Once product information is extracted from multiple sources, it’s essential to consolidate them into a uniform list of specifications ready for use. We aim to avoid presenting duplicate information merely because various sources describe the same specifications differently. This necessitates aligning product specifications, and we will demonstrate how the same transformer-based language model can facilitate this process.
Above, we showcased product specifications from Amazon and eBay regarding the same printer discussed previously. Both platforms describe certain identical specifications differently. Our goal is to connect each specification from one source with its analogous specification from another source, provided it exists. Matching product specifications can be viewed as a sentence similarity task and is closely related to semantic search. Our approach to the matching task mirrors that of the detection task. We convert each specification (comprising attribute and value) into distinct sentences for comparison. For instance, we will compare “Printing Technology Inkjet” from Amazon against specifications from eBay like “Brand HP”, “Model J9V92A#B1H”, “Memory 64 MB”, and so forth. Utilizing the multi-qa-MiniLM-L6-cos-v1 model and cosine similarity will enable us to assess the semantic similarity of these specifications. The illustration above highlights the specifications to be matched and provides their respective similarity scores calculated using the transformer-based language model. We can see that similar specifications yield high similarity scores, while dissimilar ones generally fall below that threshold. For example, “Printing Technology Inkjet” and “Brand HP” score only 0.32 in similarity. Thus, transformer-based language models can effectively be used to match product specifications.
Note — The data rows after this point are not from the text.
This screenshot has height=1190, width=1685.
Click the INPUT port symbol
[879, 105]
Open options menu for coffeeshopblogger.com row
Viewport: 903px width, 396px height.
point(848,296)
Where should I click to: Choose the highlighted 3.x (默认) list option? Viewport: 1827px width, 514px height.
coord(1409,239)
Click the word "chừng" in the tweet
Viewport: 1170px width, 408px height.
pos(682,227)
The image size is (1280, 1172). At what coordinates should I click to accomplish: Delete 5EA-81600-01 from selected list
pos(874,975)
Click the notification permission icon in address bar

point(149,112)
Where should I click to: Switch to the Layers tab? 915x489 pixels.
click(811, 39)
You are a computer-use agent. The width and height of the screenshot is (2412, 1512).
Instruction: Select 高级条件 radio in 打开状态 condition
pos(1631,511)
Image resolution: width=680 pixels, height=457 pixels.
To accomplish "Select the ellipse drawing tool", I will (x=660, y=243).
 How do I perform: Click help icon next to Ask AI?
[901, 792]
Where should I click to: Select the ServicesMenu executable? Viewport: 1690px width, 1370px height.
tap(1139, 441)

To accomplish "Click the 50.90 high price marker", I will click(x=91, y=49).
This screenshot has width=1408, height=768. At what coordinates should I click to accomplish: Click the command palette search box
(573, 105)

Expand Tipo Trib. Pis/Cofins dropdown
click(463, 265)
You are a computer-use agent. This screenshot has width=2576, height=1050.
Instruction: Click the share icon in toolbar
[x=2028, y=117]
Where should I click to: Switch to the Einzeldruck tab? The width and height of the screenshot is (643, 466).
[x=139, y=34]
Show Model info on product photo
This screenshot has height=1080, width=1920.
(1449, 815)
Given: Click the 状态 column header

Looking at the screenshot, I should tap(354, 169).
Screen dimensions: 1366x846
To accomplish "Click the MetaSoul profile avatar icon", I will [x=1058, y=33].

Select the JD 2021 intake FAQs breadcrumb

This article illustrated the capabilities of transformer-based language models in large-scale automated e-commerce product data enrichment. We presented a solution for detecting product specifications that is not based on website structures. By treating the detection issue as a semantic search task, we successfully extracted specifications by evaluating the similarity of tables with breadcrumbs. Furthermore, we showed that transformer-based language models can also match identical product specifications despite syntactic variations. Overall, transformer-based language models are exceptionally powerful and applicable to a broad range of NLP tasks. As evidenced in this article, this includes employing semantic search (or sentence similarity) for extensive automated e-commerce product data enrichment.